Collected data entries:
--------------------------------

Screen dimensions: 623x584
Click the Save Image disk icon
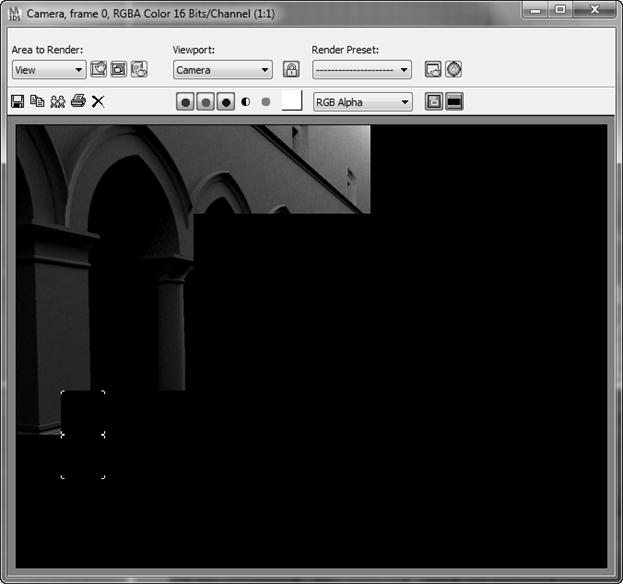(x=17, y=102)
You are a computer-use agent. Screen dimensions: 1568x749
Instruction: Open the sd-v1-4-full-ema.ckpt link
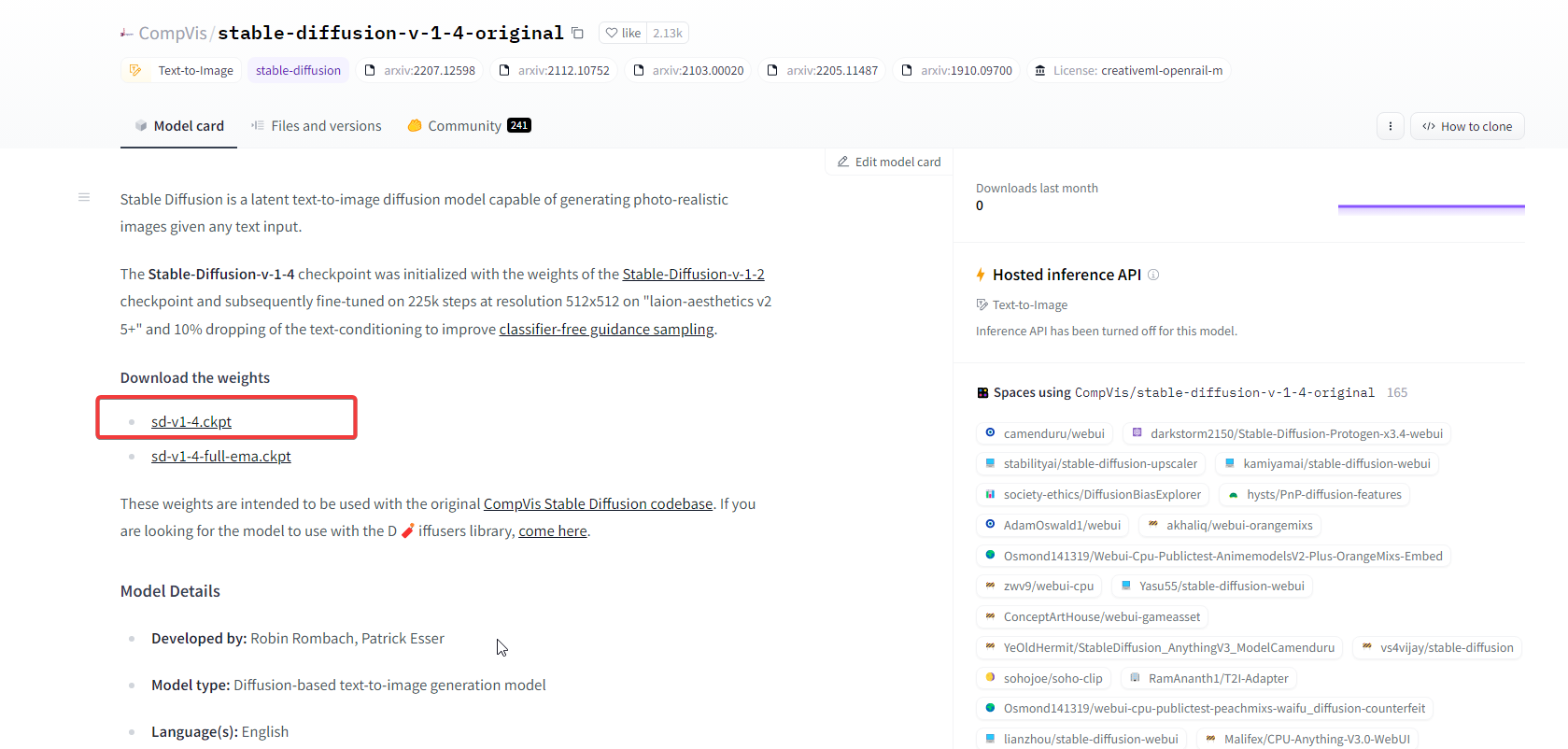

--------------------------------

▸ EXERCISE:
Out of the records above, pick each line that contains the string "dimensions".

▸ ANSWER SPACE:
Screen dimensions: 623x584
You are a computer-use agent. Screen dimensions: 1568x749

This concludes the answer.